SOURCE TEXT:
-=-=-=-=-

The answer to her struggle, Kaitlyn gradually realized, was right in front of her: At work, she often assisted David Ward, MD, a bariatric surgeon at Robert Wood Johnson University Hospital (RWJUH) Somerset and a member of RWJBarnabas Health Medical Group, as he performed weight loss surgeries. “Working with Dr. Ward and seeing the surgery took the fear from it,” she says. Early last year, Kaitlyn decided she was ready to try surgery, too—and she wanted Dr. Ward to perform the procedure.

“Kaitlyn approached me in February 2020,” Dr. Ward recalls. But the operation couldn’t happen immediately. To obtain insurance approval, Kaitlyn needed to have several meetings with a nutritionist to assess how her eating habits would need to change. She also saw a psychologist, who evaluated her readiness for surgery. In addition, Kaitlyn received an endoscopy, in which a long, camera-equipped tube was inserted down her throat and into her esophagus to check for ulcers, cancer or other problems that would contraindicate surgery.

-=-=-=-=-

STUDY MATERIAL:
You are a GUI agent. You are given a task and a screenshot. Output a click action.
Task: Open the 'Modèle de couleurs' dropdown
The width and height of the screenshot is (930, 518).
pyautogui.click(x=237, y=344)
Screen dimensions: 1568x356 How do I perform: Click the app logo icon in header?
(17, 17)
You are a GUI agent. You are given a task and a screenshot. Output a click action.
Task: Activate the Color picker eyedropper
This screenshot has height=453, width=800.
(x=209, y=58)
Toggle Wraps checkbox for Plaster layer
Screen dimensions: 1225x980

-=-=-=-=-

LIST OF TASKS:
[1] Check each statement against the passage about Kaitlyn's surgery and answer yes or no, quoting the words of the passage that decide it: (a) Kaitlyn first approached Dr. Ward in February 2020. (b) The operation took place right after Kaitlyn approached Dr. Ward. (c) A psychologist evaluated Kaitlyn's readiness for surgery.
[2] Retype the passage about Kaitlyn's surgery from "The answer to" to "perform the procedure.".
[3] According to the passage about Kaitlyn's surgery, why did Kaitlyn receive an endoscopy? Answer in one to three sentences.
The material has nothing to do with the passage about Kaitlyn's surgery.

SOLUTIONS BY TASK:
[1]
(a) Yes: "Kaitlyn approached me in February 2020"
(b) No: "But the operation couldn’t happen immediately."
(c) Yes: "She also saw a psychologist, who evaluated her readiness for surgery."

[2]
The answer to her struggle, Kaitlyn gradually realized, was right in front of her: At work, she often assisted David Ward, MD, a bariatric surgeon at Robert Wood Johnson University Hospital (RWJUH) Somerset and a member of RWJBarnabas Health Medical Group, as he performed weight loss surgeries. “Working with Dr. Ward and seeing the surgery took the fear from it,” she says. Early last year, Kaitlyn decided she was ready to try surgery, too—and she wanted Dr. Ward to perform the procedure.

[3] The endoscopy checked for ulcers, cancer or other problems that would contraindicate surgery. A long, camera-equipped tube was inserted down her throat and into her esophagus to look for them.